§ Work item
Turn the lines running from the start of the records through the line containing "The height and" into a numbered list, skipping any blank lines.

§ Materials provided
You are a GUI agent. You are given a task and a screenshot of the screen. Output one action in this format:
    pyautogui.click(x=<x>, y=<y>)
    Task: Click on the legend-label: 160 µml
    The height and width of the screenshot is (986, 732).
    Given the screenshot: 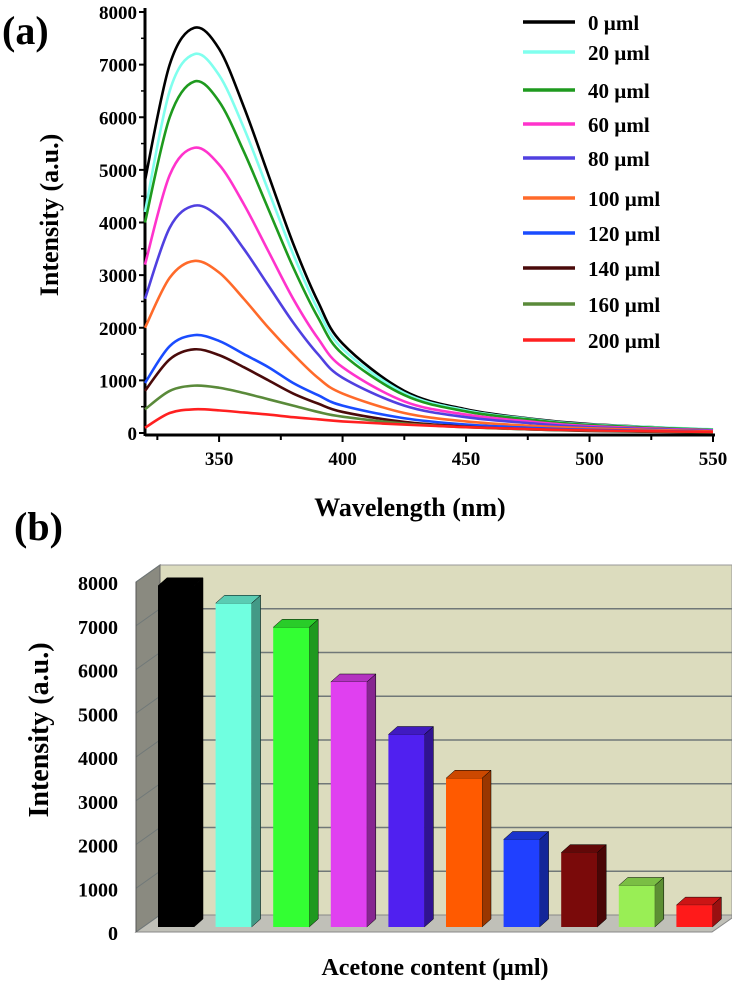 What is the action you would take?
    pyautogui.click(x=624, y=305)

§ Response below
1. You are a GUI agent. You are given a task and a screenshot of the screen. Output one action in this format:
2.     pyautogui.click(x=<x>, y=<y>)
3.     Task: Click on the legend-label: 160 µml
4.     The height and width of the screenshot is (986, 732).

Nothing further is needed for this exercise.